The landscape of medical practice is evolving rapidly, with artificial intelligence playing an increasingly pivotal role in various scientific endeavors.
Cutting-edge AI technologies such as generative AI and frameworks like GatorTronGPT, a sophisticated language model developed on the HiPerGator AI supercomputer at the University of Florida and recently featured in a publication in Nature Digital Medicine, are at the forefront of this transformation.
An expanding array of advanced language models (LLMs) drawing from clinical data includes GatorTronGPT. Scientists leveraged models like GPT-3, also utilized by ChatGPT, to facilitate the training process.
This endeavor involved harnessing a vast lexicon totaling 277 billion words.
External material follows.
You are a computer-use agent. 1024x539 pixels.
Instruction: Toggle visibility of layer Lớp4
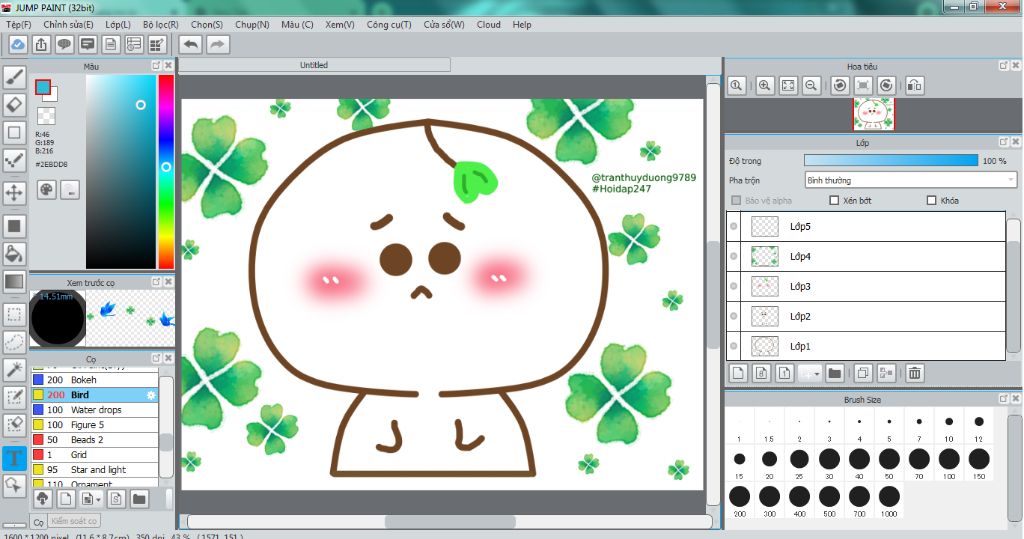pyautogui.click(x=734, y=257)
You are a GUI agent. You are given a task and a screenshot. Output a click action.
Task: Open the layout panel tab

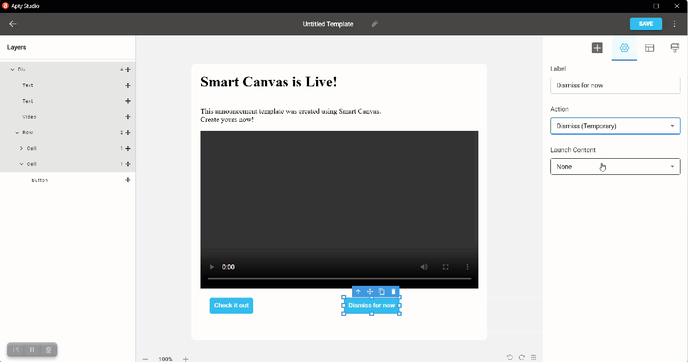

The training dataset comprised 195 billion words sourced from diverse English texts and an additional 82 billion words extracted from de-identified scientific records.
Furthermore, the research team utilized GatorTronGPT to curate a specialized corpus of chemical medical text encompassing approximately 20 billion words, complete with meticulously crafted prompts. This corpus mimics authentic clinical notes drafted by medical professionals, focusing on pertinent medical variables.
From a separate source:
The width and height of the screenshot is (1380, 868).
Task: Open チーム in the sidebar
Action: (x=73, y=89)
Consequently, leveraging this synthetic data, a BERT-based model named GatorTron-S was developed and trained.
In a quantitative assessment, GatorTron-S surpassed the original BERT-based model trained on the 82 billion word medical dataset in terms of performance on scientific natural language processing tasks such as medical concept extraction and medical relation identification.
Remarkably, it achieved these results with a reduced volume of data.
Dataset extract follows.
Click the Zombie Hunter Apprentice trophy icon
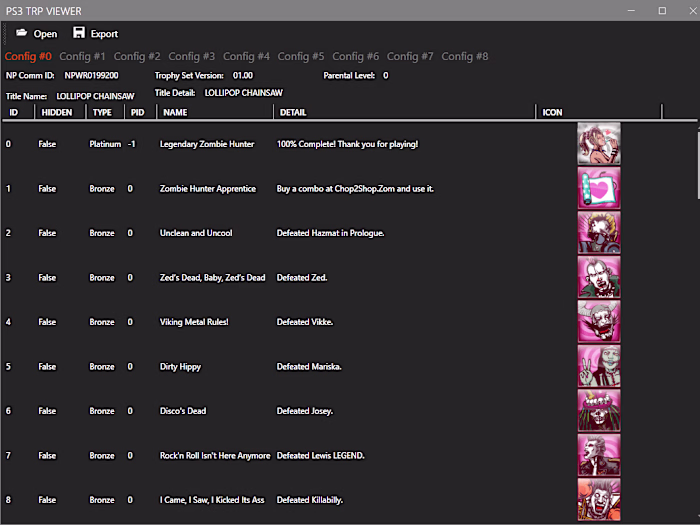This screenshot has height=525, width=700. pos(598,188)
The training of the GatorTron models OG and S was executed on the HiPerGator supercomputer at the University of Florida, powered by 560 NVIDIA A100 Tensor Core GPUs running the Megatron-Sigma architecture. Subsequently, the NVIDIA NeMo framework, pivotal in advancing GatorTronGPT, integrated technologies derived from the Megatron LM platform utilized in this project.
Synthetic data generated by LLMs address certain challenges encountered due to the scarcity of high-quality medical data, a prerequisite for training LLMs.
Moreover, artificial data facilitates model training while adhering to stringent regulations such as HIPAA and other medical data privacy statutes.
The collaboration with GatorTronGPT exemplifies how LLMs can be tailored to enhance various domains following their rapid adoption, as exemplified by ChatGPT’s widespread use.
This collaboration underscores the breakthroughs made possible by novel AI strategies empowered by accelerated computing capabilities.
The impactful collaboration between the University of Florida and NVIDIA, which announced plans to construct the world’s fastest AI supercomputer for educational purposes in 2020, has culminated in the GatorTronGPT initiative.
A significant contribution of $50 million from NVIDIA’s founder, Chris Malachowsky, and the company itself supported this initiative.
An illustration of HiPerGator’s impact is its role in advancing AI education; this supercomputer stands poised to drive further progress in the realm of health sciences and beyond within the University of Florida system.